Still, it’s absolutely true that people can find things out about you online that you wish they wouldn’t, which is the most important point of the story. The public sphere especially is more public than ever, because anyone with a camera, which is everyone at this point, has a potential audience of billions. What’s interesting here is that someone could take a video in public, only meaning to share it with their friends, the way people have always shared stories, and suddenly see it spread beyond what they ever wanted. I know, for example, that I would take a picture like the one in this story, but I wouldn’t want it to actually affect the person. I wouldn’t even want them to find out it was taken. That difference between the intention of the person with the camera, and the consequence of their actions, is itself an important factor that we grapple with. The openness of the internet makes it impossible to have that kind of safely closed off interaction.
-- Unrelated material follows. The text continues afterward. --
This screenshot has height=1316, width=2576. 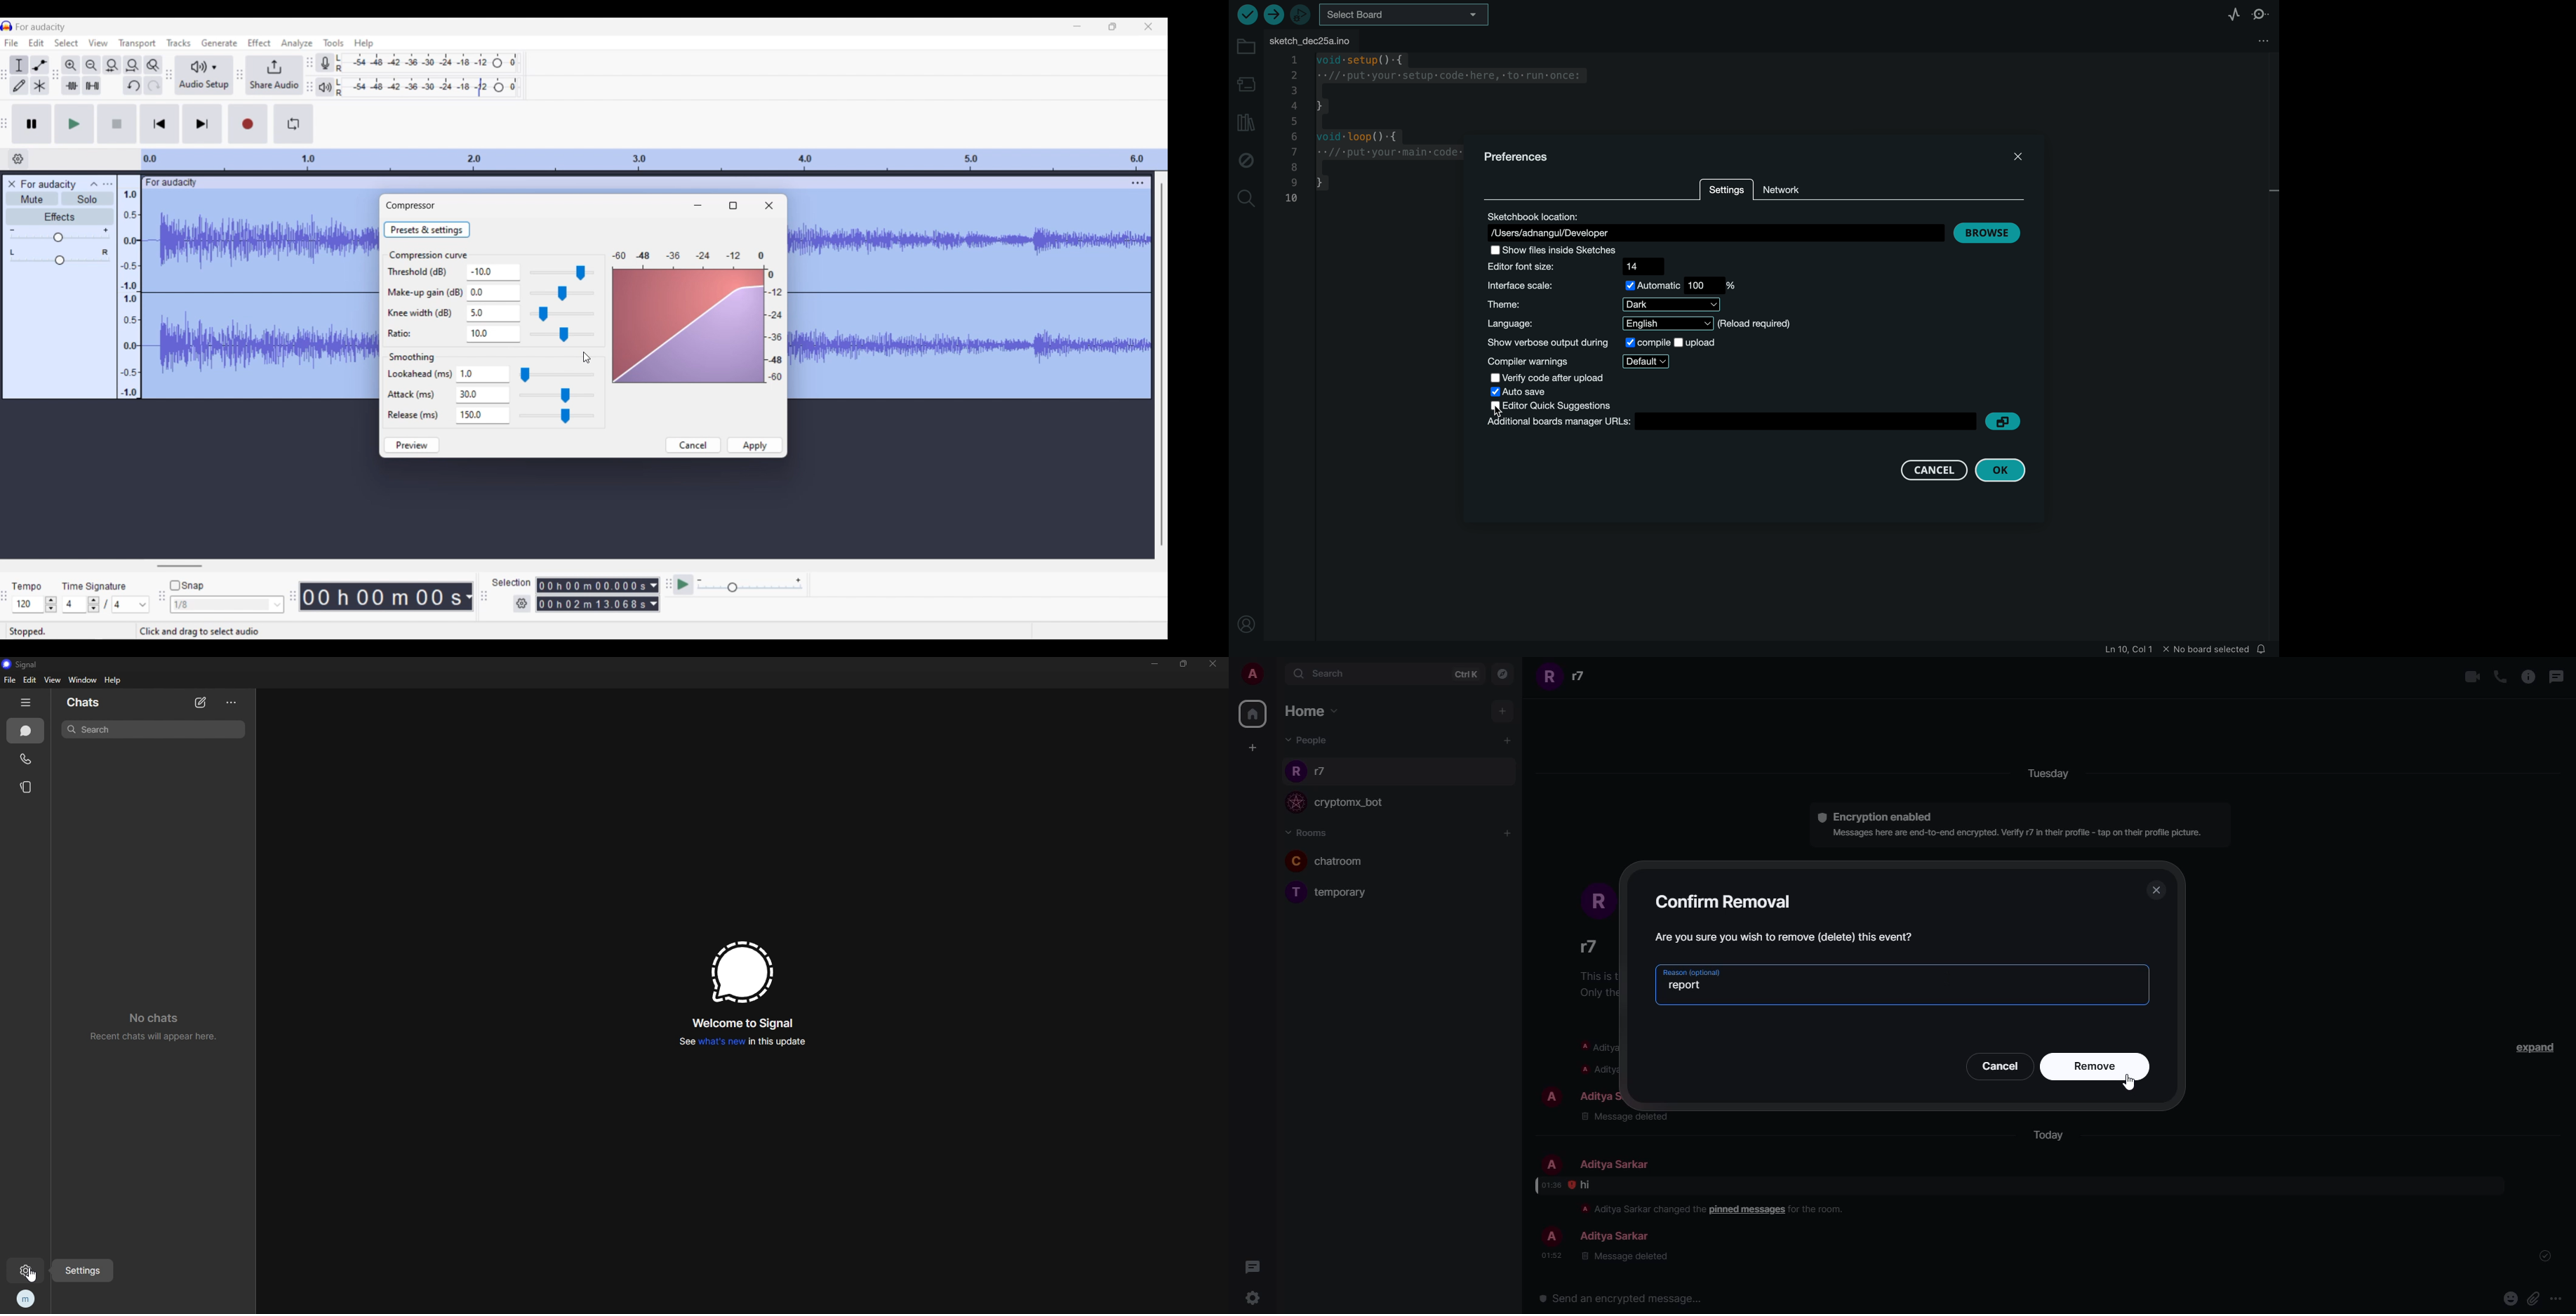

It’s a fact that our reputations are preserved online, and the chapter does a good job of laying out the fundamentals of what that means. What’s harder to know is that way that the internet will change what a reputation means, and what kinds of public behavior is acceptable or harmful. For example, I think it’s likely that certain kinds of behavior on Facebook that would have hurt someone’s job prospects in 2010 would not have the same effect today, just because we’ve all become more comfortable with having personal, workplace inappropriate public lives.
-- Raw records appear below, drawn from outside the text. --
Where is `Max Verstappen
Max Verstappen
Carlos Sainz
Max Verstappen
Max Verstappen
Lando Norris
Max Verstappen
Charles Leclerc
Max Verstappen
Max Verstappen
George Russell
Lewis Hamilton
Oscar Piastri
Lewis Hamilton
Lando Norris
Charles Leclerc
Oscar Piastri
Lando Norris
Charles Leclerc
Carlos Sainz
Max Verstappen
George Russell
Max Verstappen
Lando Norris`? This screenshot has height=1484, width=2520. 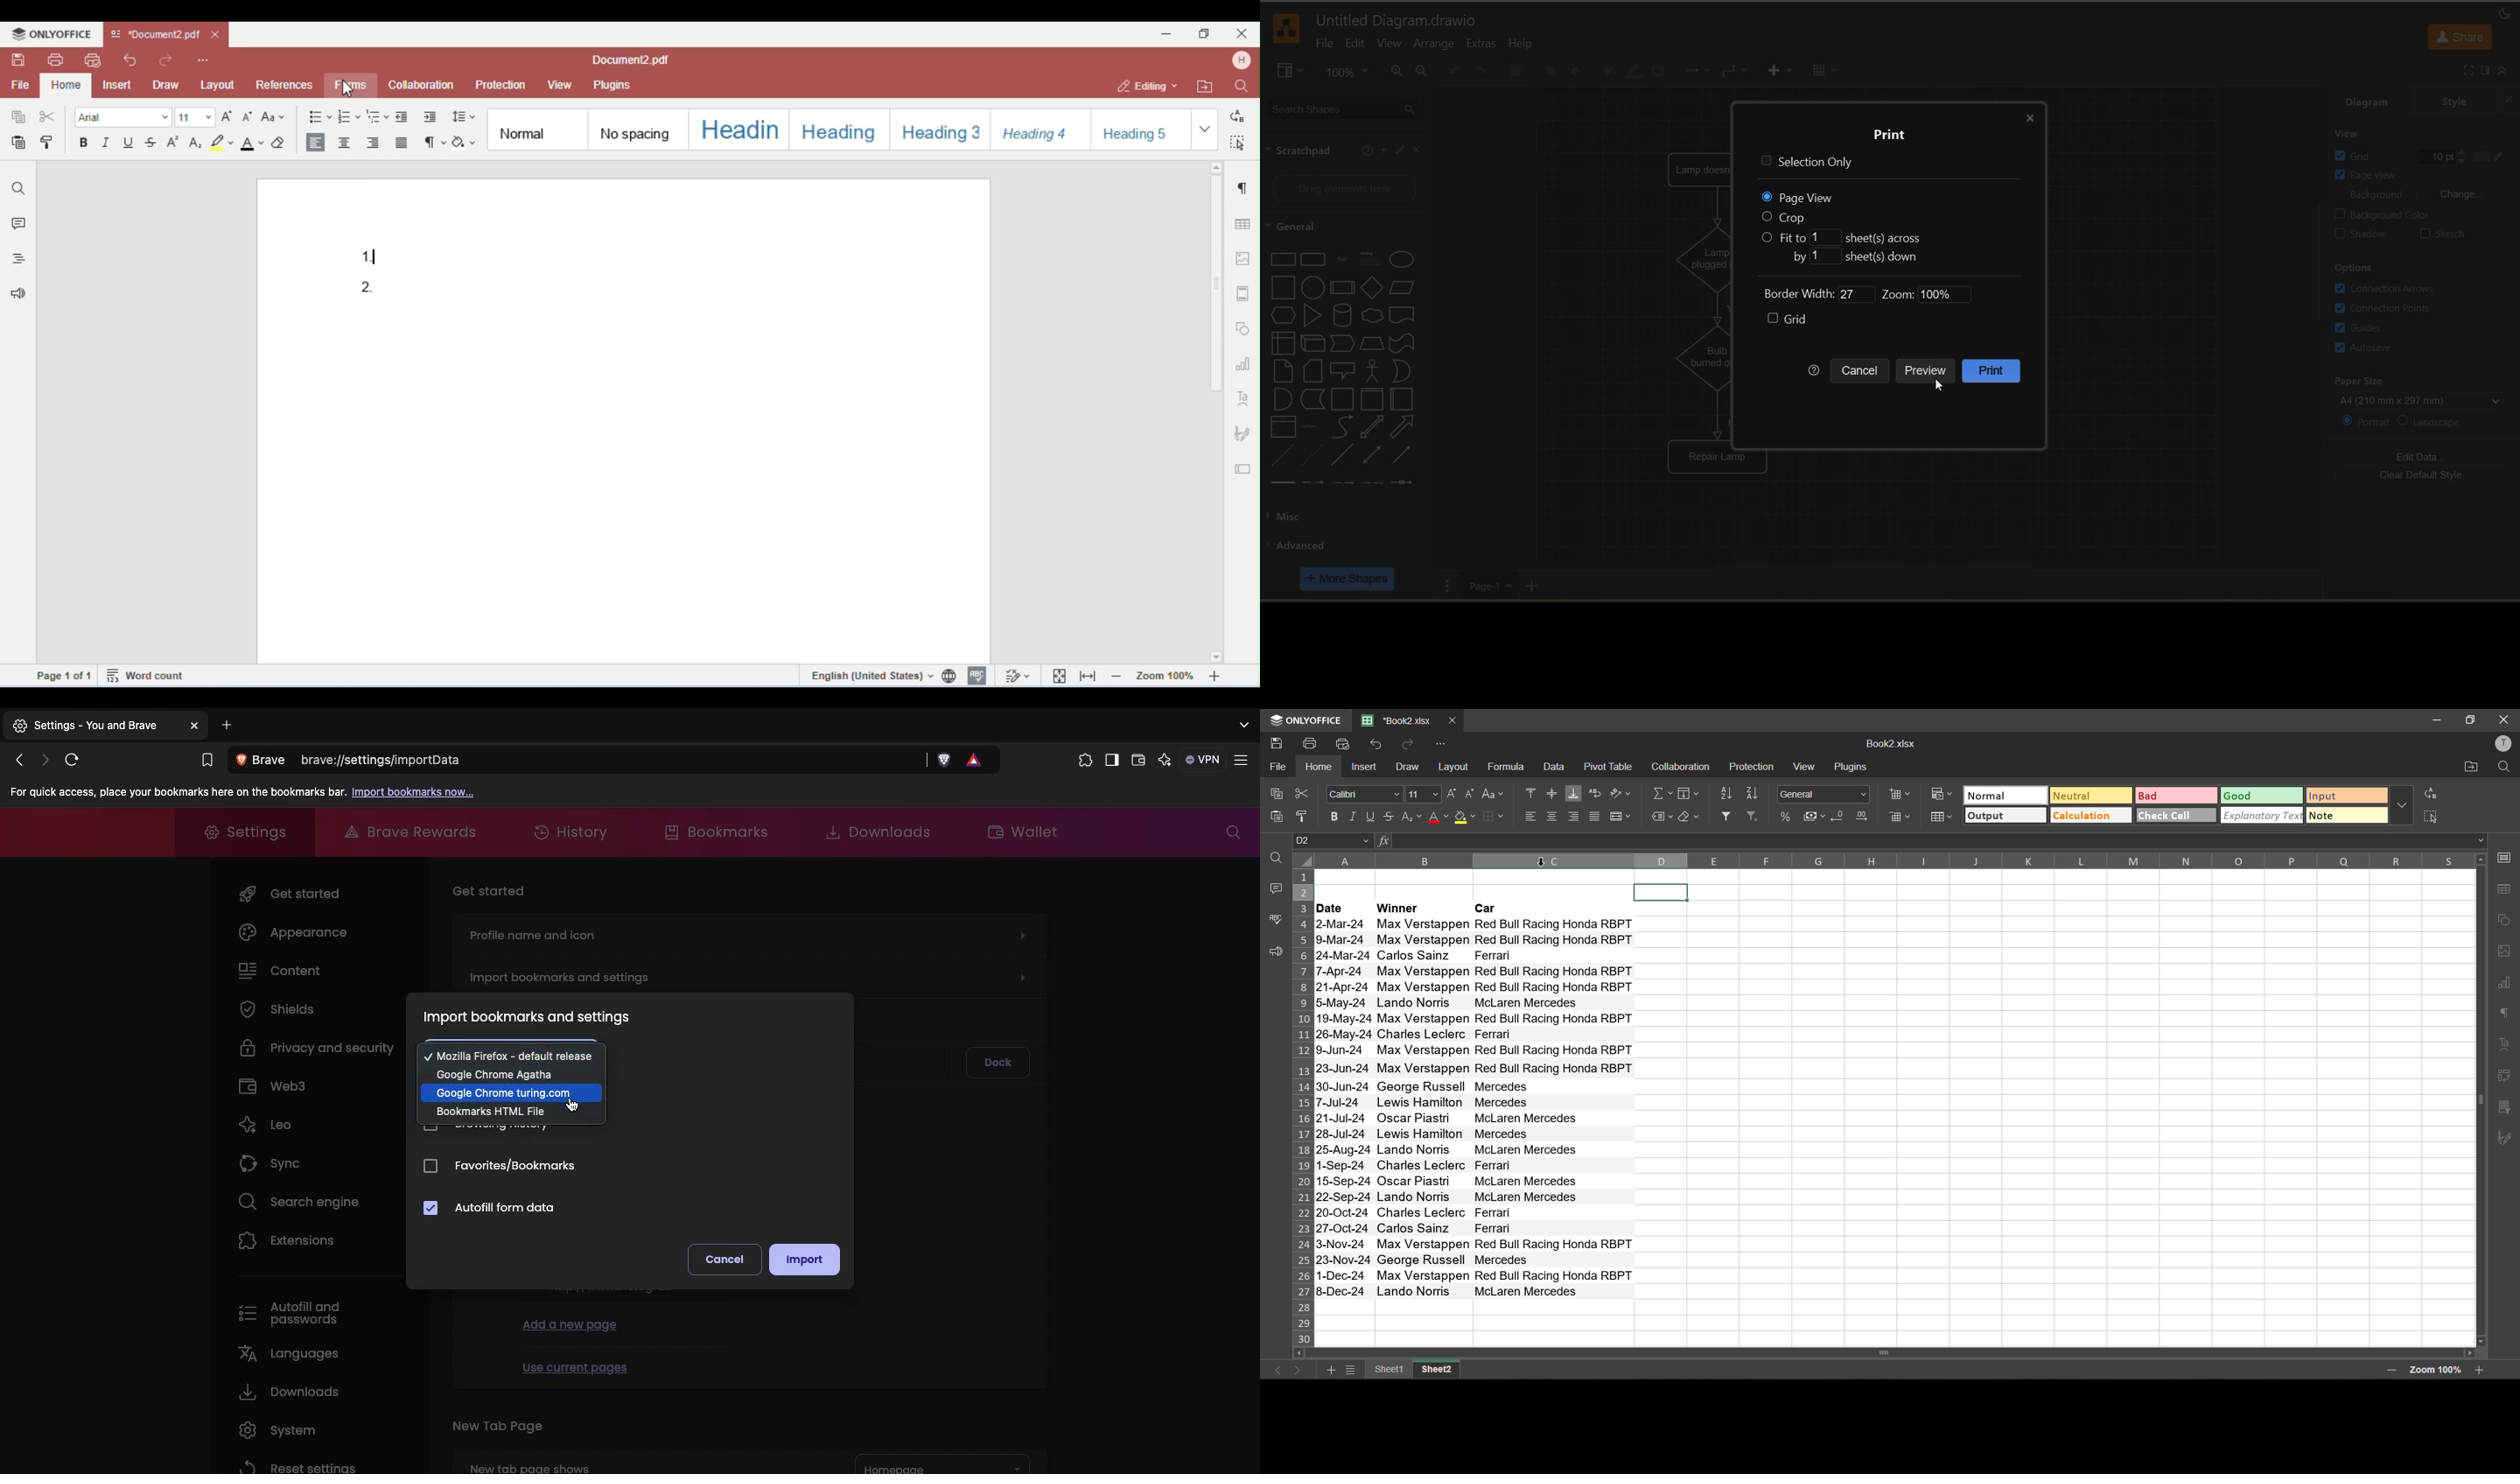 Max Verstappen
Max Verstappen
Carlos Sainz
Max Verstappen
Max Verstappen
Lando Norris
Max Verstappen
Charles Leclerc
Max Verstappen
Max Verstappen
George Russell
Lewis Hamilton
Oscar Piastri
Lewis Hamilton
Lando Norris
Charles Leclerc
Oscar Piastri
Lando Norris
Charles Leclerc
Carlos Sainz
Max Verstappen
George Russell
Max Verstappen
Lando Norris is located at coordinates (1424, 1108).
In short, I think the dog story illustrates new aspects of reputation that are fundamental to the internet, but it’s not the whole picture. Generation Google has long been replaced by generation Facebook, Snapchat and Twitter, all of which not only change what people see from us, but how they see it, and how we act. There is always an incredible danger now, all around us, threatening to pull a curtain at our worst moments so an audience of millions can gawk and stare at us in our shame. Still, I would say that’s a good thing, which is what surprised me the most reading the dog story.
Fear of social harm is what makes us better people. The dog story itself shows an interesting conflict between old and new versions of public life, because the truth is that the dog lady would not have acted that way if she were surrounded by people she knew, who would remember what she did. The phenomenon of seeing people publicly who aren’t a part of your life at all is itself a pretty new social reality, which is why most of us are instinctively worried about looking like an asshole even if nobody we know is around. The ability to act anti socially knowing that it won’t have an effect is itself a malignant aspect of modern life, that the internet, by connecting everyone, helps to erase.
So, in spite of the urge to look at stories like the dog shit lady as some dystopian nightmare, I think the overall effect is positive, if disproportional at times. Because you should clean up your shit, and if you don’t you should feel guilty about it. You’re supposed to feel bad when you do things that upset other people. The poop lady’s story is an example of people adjusting to that new reality. There’s no way she could have even conceived what happened, but now we can, which means that now if your dog pooped in public you would probably try to clean it up, especially if you saw someone pointing their phone in your direction.